I’m still Jenny from the block.

I’m not changing and neither is the blog.

Well.  Not much anyway.

I’d prefer it if you did call me Champ, and also please don’t look at me directly. Oh. And only speak in hushed tones.

The blog will remain fully accessible to all… that pay their subscription fees on time.

Yes it’s business as usual here at “Champion Of The World Woodworking”.

Did you guys catch where I compared myself to J-Low?

She wishes.

Are you buying this?

I’m certainly not.

While I greatly appreciate the donated prize of a 14″ BadAxe Sash Saw, I really don’t get how a 5:41 time with a 2 card deduction won. You can argue that I’m being modest, or more accurately falsely modest, but I assure you that you have misunderstood. I think my results under the gun, with people watching was fantastic. My only goal was to perform at a level that I could look back on and know I had done the best that I was capable of. Oh, and I really, really, REALLY wanted to better my good friend Neil Cronk.

Done, and DONE!!!

By the narrowest of margins (1 second and 4 point deductions) I win, and this time you can’t claim to have the nicer fit.

EDITORS NOTE – If the next time I’m spotted in public, I have shards of an award winning stool sticking out of the side of my head, don’t call the police. I deserved it…

The thing is I am not especially talented, and also anyone who has seen me work at anything knows I progress at a snail’s pace. I’ve been working on the same chest of drawers for over a year now, and I’ve yet to finish the carcass. The only things I brought to the table was the accumulation of two key skills, a well thought out game plan, and an average of cutting two joints per day for 14 days.

If there is one thing I can brag to the world about it’s that I came prepared, but by that logic, I should also be bragging that every day I manage to leave the house with both my shoes on the right feet.

I should not have won this event, and if I get the chance to compete again, I hope I am obliterated by one of you out there.

Then I’ll crack you on the head and steal your prize!

So let’s see if we can’t bring this in for a landing.
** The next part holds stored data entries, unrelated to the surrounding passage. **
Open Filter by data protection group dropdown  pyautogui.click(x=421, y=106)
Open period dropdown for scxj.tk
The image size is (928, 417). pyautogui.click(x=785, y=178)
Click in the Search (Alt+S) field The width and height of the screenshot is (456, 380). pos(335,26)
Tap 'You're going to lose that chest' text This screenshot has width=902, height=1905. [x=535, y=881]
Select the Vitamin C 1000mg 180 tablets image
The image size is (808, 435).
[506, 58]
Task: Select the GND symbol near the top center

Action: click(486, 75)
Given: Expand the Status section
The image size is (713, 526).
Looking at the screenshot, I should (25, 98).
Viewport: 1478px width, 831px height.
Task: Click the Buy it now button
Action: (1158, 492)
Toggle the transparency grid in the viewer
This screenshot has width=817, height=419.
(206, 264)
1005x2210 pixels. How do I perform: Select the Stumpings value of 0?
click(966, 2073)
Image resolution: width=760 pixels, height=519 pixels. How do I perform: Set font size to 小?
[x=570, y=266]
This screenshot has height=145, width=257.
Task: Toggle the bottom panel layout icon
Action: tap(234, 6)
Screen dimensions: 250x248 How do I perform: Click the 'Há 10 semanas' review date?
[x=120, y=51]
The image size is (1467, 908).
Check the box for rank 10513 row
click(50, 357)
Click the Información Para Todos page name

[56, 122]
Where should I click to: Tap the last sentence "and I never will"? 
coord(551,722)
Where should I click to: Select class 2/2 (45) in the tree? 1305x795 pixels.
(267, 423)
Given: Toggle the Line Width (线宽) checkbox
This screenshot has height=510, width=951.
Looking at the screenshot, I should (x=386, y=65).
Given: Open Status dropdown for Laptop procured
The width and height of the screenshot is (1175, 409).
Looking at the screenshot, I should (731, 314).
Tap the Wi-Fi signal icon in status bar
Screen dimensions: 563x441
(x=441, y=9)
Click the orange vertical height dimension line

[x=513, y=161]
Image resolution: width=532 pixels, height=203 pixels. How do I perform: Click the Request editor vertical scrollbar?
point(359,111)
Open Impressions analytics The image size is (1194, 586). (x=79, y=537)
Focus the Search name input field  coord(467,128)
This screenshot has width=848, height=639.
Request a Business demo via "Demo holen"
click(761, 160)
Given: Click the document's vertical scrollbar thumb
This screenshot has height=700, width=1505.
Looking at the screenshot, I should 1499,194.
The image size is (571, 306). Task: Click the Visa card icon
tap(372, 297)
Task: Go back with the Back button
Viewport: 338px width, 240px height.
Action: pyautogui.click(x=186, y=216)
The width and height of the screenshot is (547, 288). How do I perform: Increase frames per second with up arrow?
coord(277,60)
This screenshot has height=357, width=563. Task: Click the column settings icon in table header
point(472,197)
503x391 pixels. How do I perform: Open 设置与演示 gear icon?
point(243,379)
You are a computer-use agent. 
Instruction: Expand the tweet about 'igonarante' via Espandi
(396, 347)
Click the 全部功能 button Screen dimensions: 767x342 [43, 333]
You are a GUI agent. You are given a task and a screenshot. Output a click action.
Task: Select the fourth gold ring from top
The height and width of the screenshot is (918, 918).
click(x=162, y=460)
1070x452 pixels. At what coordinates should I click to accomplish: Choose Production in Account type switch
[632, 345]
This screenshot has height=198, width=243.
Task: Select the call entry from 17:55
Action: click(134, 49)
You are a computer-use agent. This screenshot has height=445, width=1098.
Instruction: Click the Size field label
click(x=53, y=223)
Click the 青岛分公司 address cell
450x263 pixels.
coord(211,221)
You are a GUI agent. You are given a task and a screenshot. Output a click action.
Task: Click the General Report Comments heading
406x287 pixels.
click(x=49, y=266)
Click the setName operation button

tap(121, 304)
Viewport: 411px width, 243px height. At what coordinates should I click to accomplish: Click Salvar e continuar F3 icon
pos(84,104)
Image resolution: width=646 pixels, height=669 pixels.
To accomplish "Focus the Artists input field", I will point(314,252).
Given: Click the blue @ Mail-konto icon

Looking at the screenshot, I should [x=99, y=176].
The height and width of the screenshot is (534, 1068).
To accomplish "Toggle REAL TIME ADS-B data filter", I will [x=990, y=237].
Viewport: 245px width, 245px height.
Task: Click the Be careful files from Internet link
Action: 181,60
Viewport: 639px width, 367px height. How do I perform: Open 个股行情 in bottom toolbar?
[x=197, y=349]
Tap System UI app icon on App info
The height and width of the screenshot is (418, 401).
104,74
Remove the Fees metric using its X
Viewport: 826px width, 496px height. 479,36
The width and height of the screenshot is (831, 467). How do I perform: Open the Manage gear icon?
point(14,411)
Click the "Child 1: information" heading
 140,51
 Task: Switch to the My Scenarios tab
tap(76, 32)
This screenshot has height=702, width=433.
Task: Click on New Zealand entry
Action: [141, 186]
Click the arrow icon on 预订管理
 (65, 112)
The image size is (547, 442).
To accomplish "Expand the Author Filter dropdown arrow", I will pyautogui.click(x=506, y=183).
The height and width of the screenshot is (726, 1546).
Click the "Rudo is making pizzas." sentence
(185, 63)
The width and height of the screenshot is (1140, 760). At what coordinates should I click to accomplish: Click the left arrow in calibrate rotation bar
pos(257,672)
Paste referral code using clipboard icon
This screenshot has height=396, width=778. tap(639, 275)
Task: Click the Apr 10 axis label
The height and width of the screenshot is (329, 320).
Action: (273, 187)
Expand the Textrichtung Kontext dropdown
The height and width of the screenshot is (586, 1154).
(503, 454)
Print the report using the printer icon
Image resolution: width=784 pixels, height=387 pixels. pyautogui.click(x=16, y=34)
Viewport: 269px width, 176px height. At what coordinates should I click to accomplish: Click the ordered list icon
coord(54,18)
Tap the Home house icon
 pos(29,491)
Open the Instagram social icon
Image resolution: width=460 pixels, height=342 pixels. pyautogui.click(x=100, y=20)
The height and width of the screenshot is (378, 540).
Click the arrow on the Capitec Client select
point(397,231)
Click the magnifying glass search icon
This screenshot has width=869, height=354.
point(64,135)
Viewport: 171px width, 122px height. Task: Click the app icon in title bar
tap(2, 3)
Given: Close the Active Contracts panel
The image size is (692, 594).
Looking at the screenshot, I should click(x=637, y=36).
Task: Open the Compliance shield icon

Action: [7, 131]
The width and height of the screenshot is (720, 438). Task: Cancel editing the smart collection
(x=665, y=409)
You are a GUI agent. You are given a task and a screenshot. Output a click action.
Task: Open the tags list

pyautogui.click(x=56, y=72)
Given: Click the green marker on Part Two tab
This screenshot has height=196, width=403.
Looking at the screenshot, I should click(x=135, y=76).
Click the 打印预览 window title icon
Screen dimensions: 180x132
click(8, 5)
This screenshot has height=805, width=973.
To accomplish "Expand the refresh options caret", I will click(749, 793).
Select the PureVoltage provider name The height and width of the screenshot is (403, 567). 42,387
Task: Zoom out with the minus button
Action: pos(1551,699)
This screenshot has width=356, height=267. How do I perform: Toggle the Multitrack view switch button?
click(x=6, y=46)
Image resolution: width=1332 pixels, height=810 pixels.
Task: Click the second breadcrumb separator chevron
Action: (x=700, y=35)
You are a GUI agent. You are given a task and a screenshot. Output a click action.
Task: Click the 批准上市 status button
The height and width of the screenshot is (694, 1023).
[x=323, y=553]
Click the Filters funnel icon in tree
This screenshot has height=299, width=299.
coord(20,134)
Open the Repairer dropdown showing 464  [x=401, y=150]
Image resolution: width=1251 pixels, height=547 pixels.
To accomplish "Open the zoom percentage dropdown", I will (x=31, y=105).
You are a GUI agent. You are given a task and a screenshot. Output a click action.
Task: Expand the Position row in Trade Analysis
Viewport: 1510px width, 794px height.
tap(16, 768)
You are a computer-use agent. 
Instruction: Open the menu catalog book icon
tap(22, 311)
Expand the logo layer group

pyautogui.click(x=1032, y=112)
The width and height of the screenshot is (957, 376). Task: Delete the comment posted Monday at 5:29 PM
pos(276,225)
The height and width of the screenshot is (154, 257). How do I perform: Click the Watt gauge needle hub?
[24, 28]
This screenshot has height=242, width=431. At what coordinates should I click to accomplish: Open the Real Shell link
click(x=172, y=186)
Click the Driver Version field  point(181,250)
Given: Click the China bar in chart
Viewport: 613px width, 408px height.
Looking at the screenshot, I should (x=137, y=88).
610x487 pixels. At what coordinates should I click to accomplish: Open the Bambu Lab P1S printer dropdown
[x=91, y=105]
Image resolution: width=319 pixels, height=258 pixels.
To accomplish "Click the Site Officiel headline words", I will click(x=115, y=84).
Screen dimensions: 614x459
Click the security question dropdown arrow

After the completion of the Handtool Olympics, I got a chance to thank Mike Siemsen personally for running the competition. As we talked I commented that as fun as it was to practice and then compete, such a rushed process has no real value to real life dovetails or woodworking. Mike very kindly stopped me right there and in words I have now forgotten, he essentially told me, “you’re wrong, you’ll see”. Since that time I’ve had some time to consider it, and I now believe him to be correct.

Even if you never compete in a dovetail race, you can learn from it, and in the next while I hope to share with you the skills and strategies necessary to cut a fast’ish dovetail.

The first two skills I mentioned above.

  1. Learn how to start a square cut free hand. (for cutting the tails)
  2. Learn how to cut straight down free hand. (for cutting the pins)

If you are looking at this skeptically, hoping that I will tell you that “You can do it big guy!!!”, don’t bother, you can’t.

However, if you are willing to try, and fail, and try, and fail, and keep trying until you succeed? Who knows what will happen.

Either way, hand wringing 101 is one blog over from here.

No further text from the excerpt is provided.